Start of DATA TO PROCESS

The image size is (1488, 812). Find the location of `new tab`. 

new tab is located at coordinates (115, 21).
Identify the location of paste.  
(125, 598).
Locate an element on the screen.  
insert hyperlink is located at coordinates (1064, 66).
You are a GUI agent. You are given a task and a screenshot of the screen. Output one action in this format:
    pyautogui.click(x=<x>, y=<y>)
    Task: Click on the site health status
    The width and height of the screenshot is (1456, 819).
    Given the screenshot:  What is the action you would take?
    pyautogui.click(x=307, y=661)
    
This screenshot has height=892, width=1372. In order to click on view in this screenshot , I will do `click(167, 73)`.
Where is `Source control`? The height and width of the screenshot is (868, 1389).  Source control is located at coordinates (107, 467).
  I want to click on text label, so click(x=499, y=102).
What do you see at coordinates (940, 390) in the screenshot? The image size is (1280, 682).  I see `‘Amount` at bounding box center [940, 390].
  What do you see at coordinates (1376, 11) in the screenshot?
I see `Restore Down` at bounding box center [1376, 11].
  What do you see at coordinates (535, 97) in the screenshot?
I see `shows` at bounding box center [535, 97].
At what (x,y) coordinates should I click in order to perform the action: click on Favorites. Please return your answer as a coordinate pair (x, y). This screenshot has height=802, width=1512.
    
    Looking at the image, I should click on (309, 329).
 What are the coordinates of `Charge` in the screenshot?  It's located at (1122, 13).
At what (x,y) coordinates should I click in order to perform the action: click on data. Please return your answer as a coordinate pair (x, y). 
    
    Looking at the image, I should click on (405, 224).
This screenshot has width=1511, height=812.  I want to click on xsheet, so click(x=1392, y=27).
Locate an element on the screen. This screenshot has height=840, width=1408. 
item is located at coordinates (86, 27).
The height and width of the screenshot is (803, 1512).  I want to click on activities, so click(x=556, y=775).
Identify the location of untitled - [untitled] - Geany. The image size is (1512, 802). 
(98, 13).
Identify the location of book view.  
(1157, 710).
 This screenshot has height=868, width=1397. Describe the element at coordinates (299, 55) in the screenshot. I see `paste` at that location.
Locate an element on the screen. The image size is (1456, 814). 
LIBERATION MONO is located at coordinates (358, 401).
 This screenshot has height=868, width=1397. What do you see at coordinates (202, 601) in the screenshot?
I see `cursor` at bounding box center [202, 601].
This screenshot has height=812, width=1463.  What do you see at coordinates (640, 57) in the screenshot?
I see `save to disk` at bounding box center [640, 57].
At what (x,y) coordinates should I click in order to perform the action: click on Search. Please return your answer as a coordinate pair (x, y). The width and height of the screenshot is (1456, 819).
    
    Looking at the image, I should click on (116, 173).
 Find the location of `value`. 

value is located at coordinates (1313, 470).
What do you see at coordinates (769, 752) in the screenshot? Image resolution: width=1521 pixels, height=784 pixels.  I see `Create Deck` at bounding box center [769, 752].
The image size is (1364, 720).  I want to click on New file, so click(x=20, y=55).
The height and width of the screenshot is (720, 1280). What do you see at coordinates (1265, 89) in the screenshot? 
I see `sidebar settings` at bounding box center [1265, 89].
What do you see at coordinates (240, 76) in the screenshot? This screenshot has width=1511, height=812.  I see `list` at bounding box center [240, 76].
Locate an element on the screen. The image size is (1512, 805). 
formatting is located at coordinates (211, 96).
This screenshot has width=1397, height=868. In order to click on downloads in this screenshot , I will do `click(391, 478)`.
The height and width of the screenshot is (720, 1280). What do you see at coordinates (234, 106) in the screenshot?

End of DATA TO PROCESS

→ WHAT THE EXERCISE ASKS: Please reproduce every row above again, character for character.

→ COMPLETE OUTPUT:
The image size is (1488, 812). Find the location of `new tab`. 

new tab is located at coordinates (115, 21).
Identify the location of paste.  
(125, 598).
Locate an element on the screen.  
insert hyperlink is located at coordinates (1064, 66).
You are a GUI agent. You are given a task and a screenshot of the screen. Output one action in this format:
    pyautogui.click(x=<x>, y=<y>)
    Task: Click on the site health status
    The width and height of the screenshot is (1456, 819).
    Given the screenshot:  What is the action you would take?
    pyautogui.click(x=307, y=661)
    
This screenshot has height=892, width=1372. In order to click on view in this screenshot , I will do `click(167, 73)`.
Where is `Source control`? The height and width of the screenshot is (868, 1389).  Source control is located at coordinates (107, 467).
  I want to click on text label, so click(x=499, y=102).
What do you see at coordinates (940, 390) in the screenshot? The image size is (1280, 682).  I see `‘Amount` at bounding box center [940, 390].
  What do you see at coordinates (1376, 11) in the screenshot?
I see `Restore Down` at bounding box center [1376, 11].
  What do you see at coordinates (535, 97) in the screenshot?
I see `shows` at bounding box center [535, 97].
At what (x,y) coordinates should I click in order to perform the action: click on Favorites. Please return your answer as a coordinate pair (x, y). This screenshot has height=802, width=1512.
    
    Looking at the image, I should click on (309, 329).
 What are the coordinates of `Charge` in the screenshot?  It's located at (1122, 13).
At what (x,y) coordinates should I click in order to perform the action: click on data. Please return your answer as a coordinate pair (x, y). 
    
    Looking at the image, I should click on (405, 224).
This screenshot has width=1511, height=812.  I want to click on xsheet, so click(x=1392, y=27).
Locate an element on the screen. This screenshot has height=840, width=1408. 
item is located at coordinates (86, 27).
The height and width of the screenshot is (803, 1512).  I want to click on activities, so click(x=556, y=775).
Identify the location of untitled - [untitled] - Geany. The image size is (1512, 802). 
(98, 13).
Identify the location of book view.  
(1157, 710).
 This screenshot has height=868, width=1397. Describe the element at coordinates (299, 55) in the screenshot. I see `paste` at that location.
Locate an element on the screen. The image size is (1456, 814). 
LIBERATION MONO is located at coordinates (358, 401).
 This screenshot has height=868, width=1397. What do you see at coordinates (202, 601) in the screenshot?
I see `cursor` at bounding box center [202, 601].
This screenshot has height=812, width=1463.  What do you see at coordinates (640, 57) in the screenshot?
I see `save to disk` at bounding box center [640, 57].
At what (x,y) coordinates should I click in order to perform the action: click on Search. Please return your answer as a coordinate pair (x, y). The width and height of the screenshot is (1456, 819).
    
    Looking at the image, I should click on (116, 173).
 Find the location of `value`. 

value is located at coordinates (1313, 470).
What do you see at coordinates (769, 752) in the screenshot? Image resolution: width=1521 pixels, height=784 pixels.  I see `Create Deck` at bounding box center [769, 752].
The image size is (1364, 720).  I want to click on New file, so click(x=20, y=55).
The height and width of the screenshot is (720, 1280). What do you see at coordinates (1265, 89) in the screenshot? 
I see `sidebar settings` at bounding box center [1265, 89].
What do you see at coordinates (240, 76) in the screenshot? This screenshot has width=1511, height=812.  I see `list` at bounding box center [240, 76].
Locate an element on the screen. The image size is (1512, 805). 
formatting is located at coordinates (211, 96).
This screenshot has width=1397, height=868. In order to click on downloads in this screenshot , I will do `click(391, 478)`.
The height and width of the screenshot is (720, 1280). What do you see at coordinates (234, 106) in the screenshot?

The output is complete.